Atlassian empowers businesses to self-manage their identities
Atlassian is a leading provider of collaboration and productivity software that helps businesses—including Walmart Labs, Merrill Lynch, Bank of America, and Verizon—to organize, discuss, and complete shared work.
Atlassian relies on CIAM to enable customers to easily and securely self-manage their identities across a wide range of products (e.g., Jira, Confluence, Trello, Opsgenie, and more).
Enabling constituents, partners, and other known third parties
In consumer and SaaS applications, customers manage their own identities, but there are many scenarios where identity must be managed by the organization providing the service. For example:
- A healthcare provider needs to create a patient’s account before that patient can book an appointment or access their health records.
- An education provider needs to define a new student within their identity system before that student can use the course sign-up portal.
- A company needs to provision vendors, suppliers, and partners before those third parties can access protected resources.
To fulfill these use cases—where customer identities are known to, and provisioned by, the service provider, CIAM provides all the tools organizations need to manage customer account creation, maintenance, and end of life.
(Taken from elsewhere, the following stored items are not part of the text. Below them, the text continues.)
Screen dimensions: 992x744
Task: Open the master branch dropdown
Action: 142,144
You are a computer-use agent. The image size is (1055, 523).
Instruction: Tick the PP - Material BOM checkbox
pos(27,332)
At the same time, CIAM ensures seamless and convenient experiences for those customers
TCSG simplifies student experiences and protects their privacy
With 22 colleges, 88 campuses, and ~150,000 students annually, the Technical College System of Georgia (TCSG) oversees the state’s technical colleges, adult literacy programs, and a host of economic and workforce development programs.
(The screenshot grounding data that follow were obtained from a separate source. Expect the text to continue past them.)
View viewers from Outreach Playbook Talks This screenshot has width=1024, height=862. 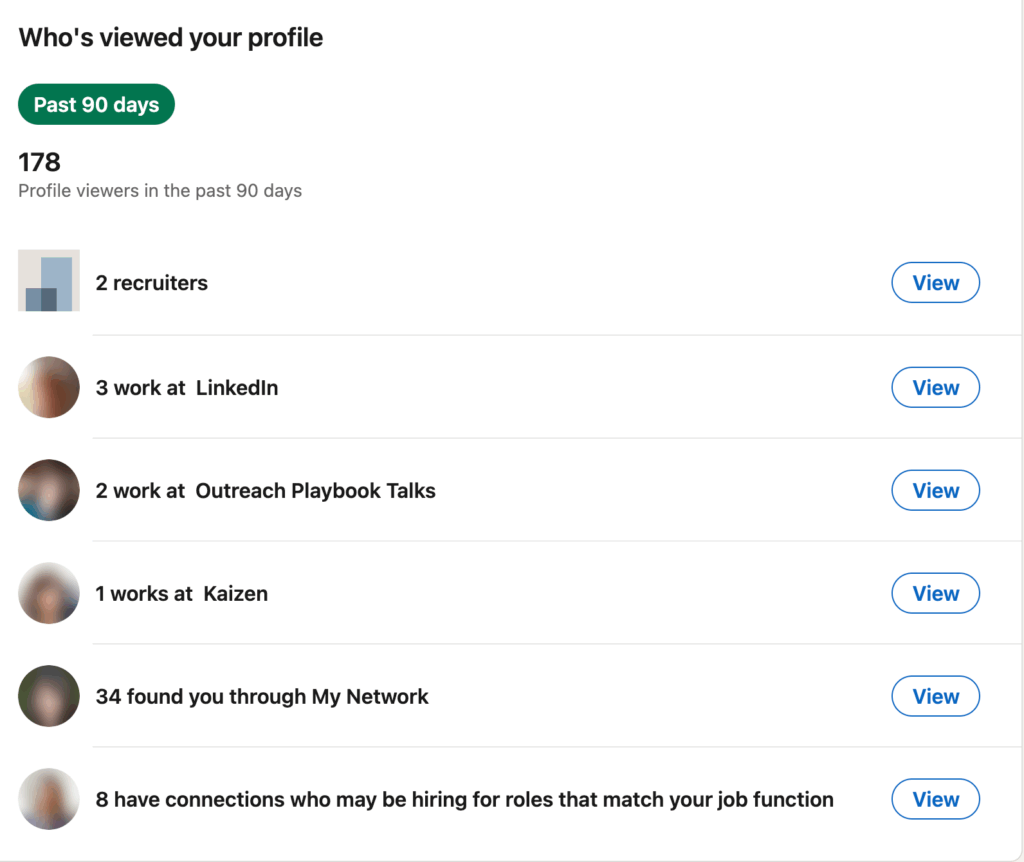pos(935,490)
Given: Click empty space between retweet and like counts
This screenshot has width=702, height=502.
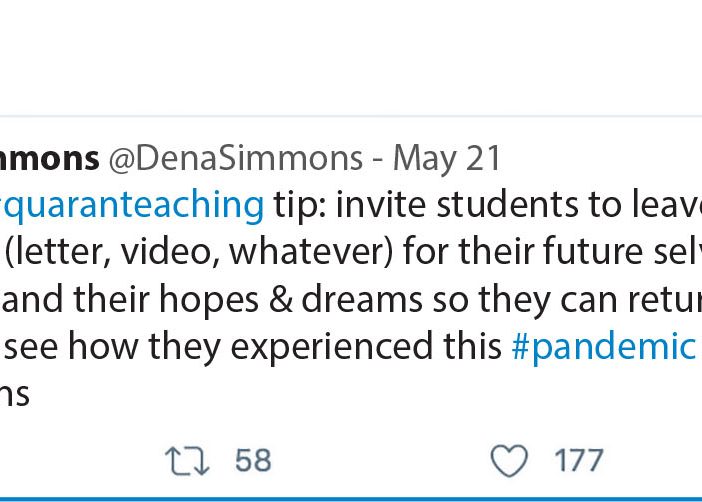Looking at the screenshot, I should (x=381, y=461).
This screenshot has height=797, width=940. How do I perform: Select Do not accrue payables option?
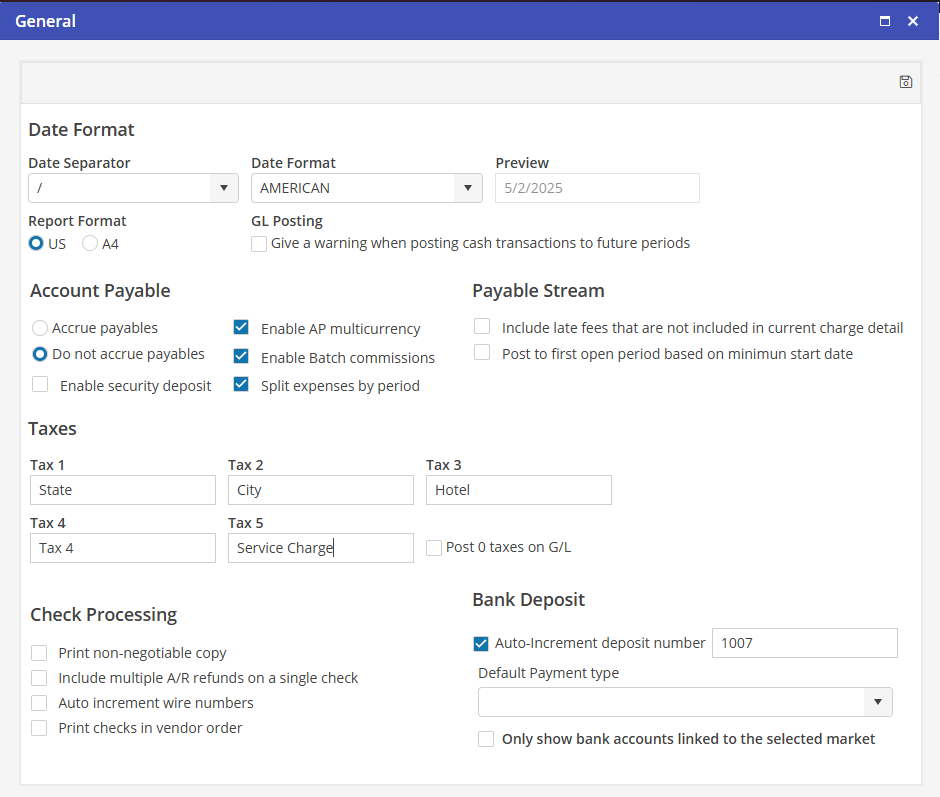(x=40, y=354)
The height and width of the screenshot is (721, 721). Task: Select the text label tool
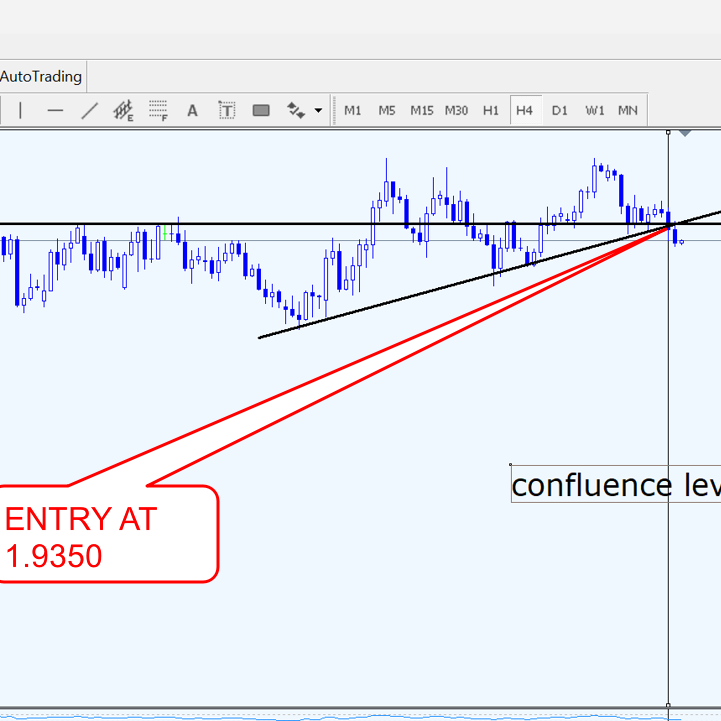(x=227, y=110)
TCSG used CIAM to implement shareable, universal identities that connect to individuals like a fingerprint, staying with them throughout their educational and professional careers. In addition to improving the student experience, centralizing identity management eliminated the need for workarounds and strengthened the protections safeguarding students’ personal data
Summing Up
To stay relevant in the digital-first world, organizations in virtually all industries and of all sizes need to enable consistent and convenient omnichannel experiences for their customers, partners, suppliers, constituents, and other external users.
They also need to make the most effective use of scarce developer resources, by applying talent to projects that move the business forward, rather than on maintaining the status quo or working on ancillary components.
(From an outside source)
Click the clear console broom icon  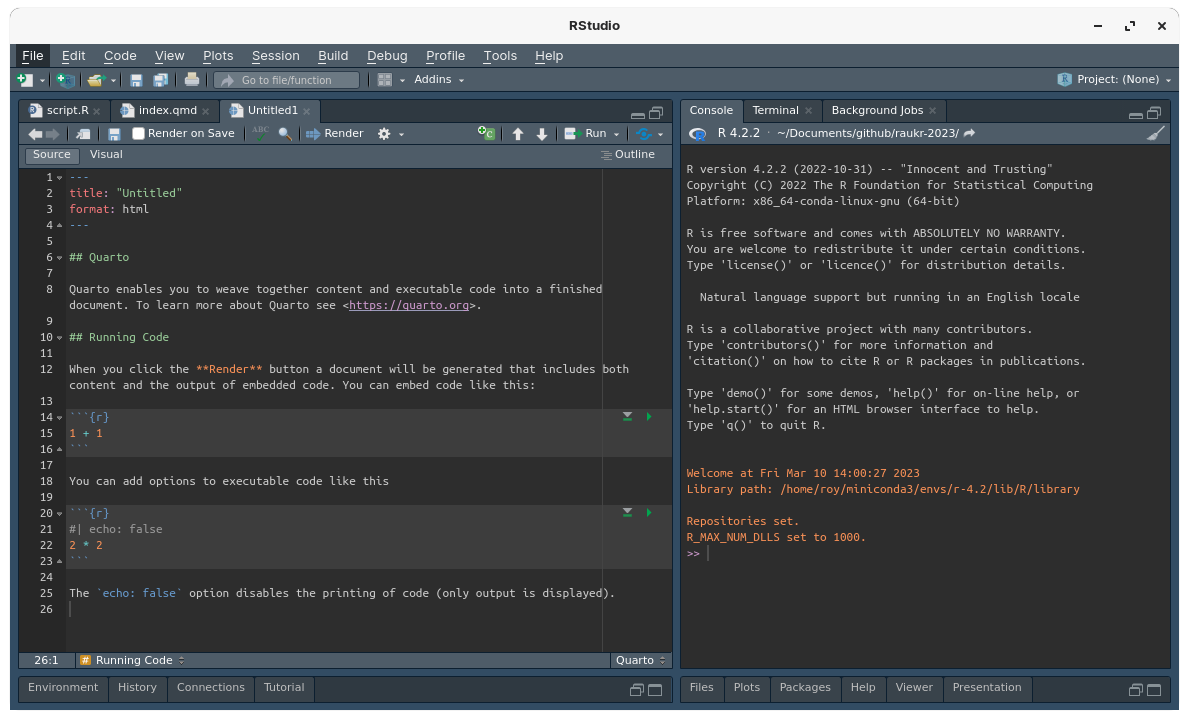1155,133
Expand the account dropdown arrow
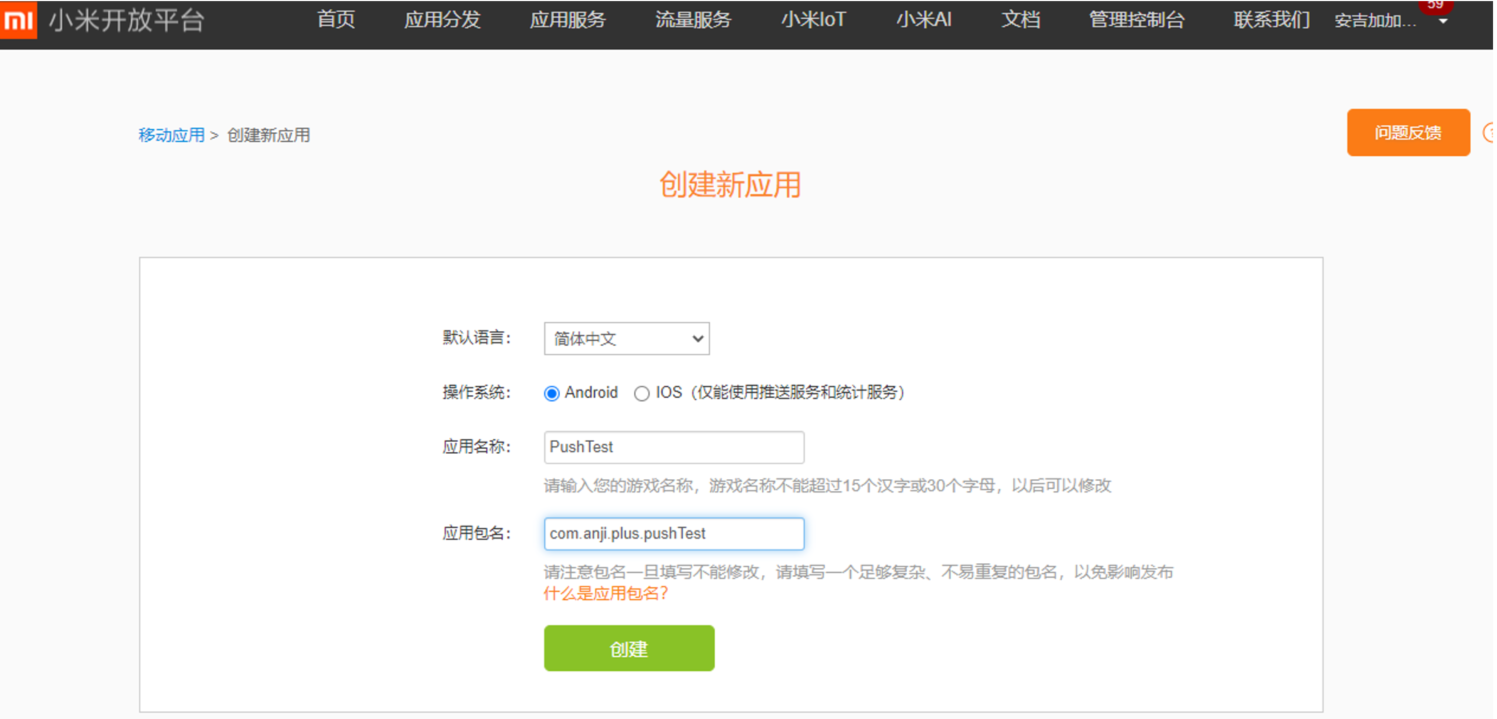Viewport: 1497px width, 719px height. pyautogui.click(x=1443, y=22)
And these same organizations also need to comply with strict regulations governing data privacy, customer control, and interoperability—a task made all the more challenging when identity data is involved or when a company operates in multiple jurisdictions.
Existing at the intersection of customer experience, analytics, and security, and providing the essential tools needed to manage customer identity through the entire lifecycle, CIAM provides the answer.
What to look for in a customer identity solution
With so many solutions available today, shopping for a CIAM solution can seem overwhelming. Here are a few things to look for as you make your short list:
- Independent and neutral: Your CIAM solution should enable you, not restrict you. It should integrate with your existing solutions, leverage open standards to avoid vendor lock-in, and work with your preferred cloud provider.
- Comprehensive and customizable: Every customer is unique with complex needs. Thus, your CIAM solution should help you build seamless, consistent, and trustworthy experiences for every type of user
- Easy to build with, maintain, and use: For virtually every piece of technology, engineering teams aim to reduce effort and time that it takes to deploy, configure, and operate it—and your CIAM solution should support this mission.
- Trusted: Having a serious security breach, failing to meet compliance requirements, or experiencing an unavailable or degraded service can result in significant brand, legal, and financial consequences. Your CIAM solution should relieve these worries.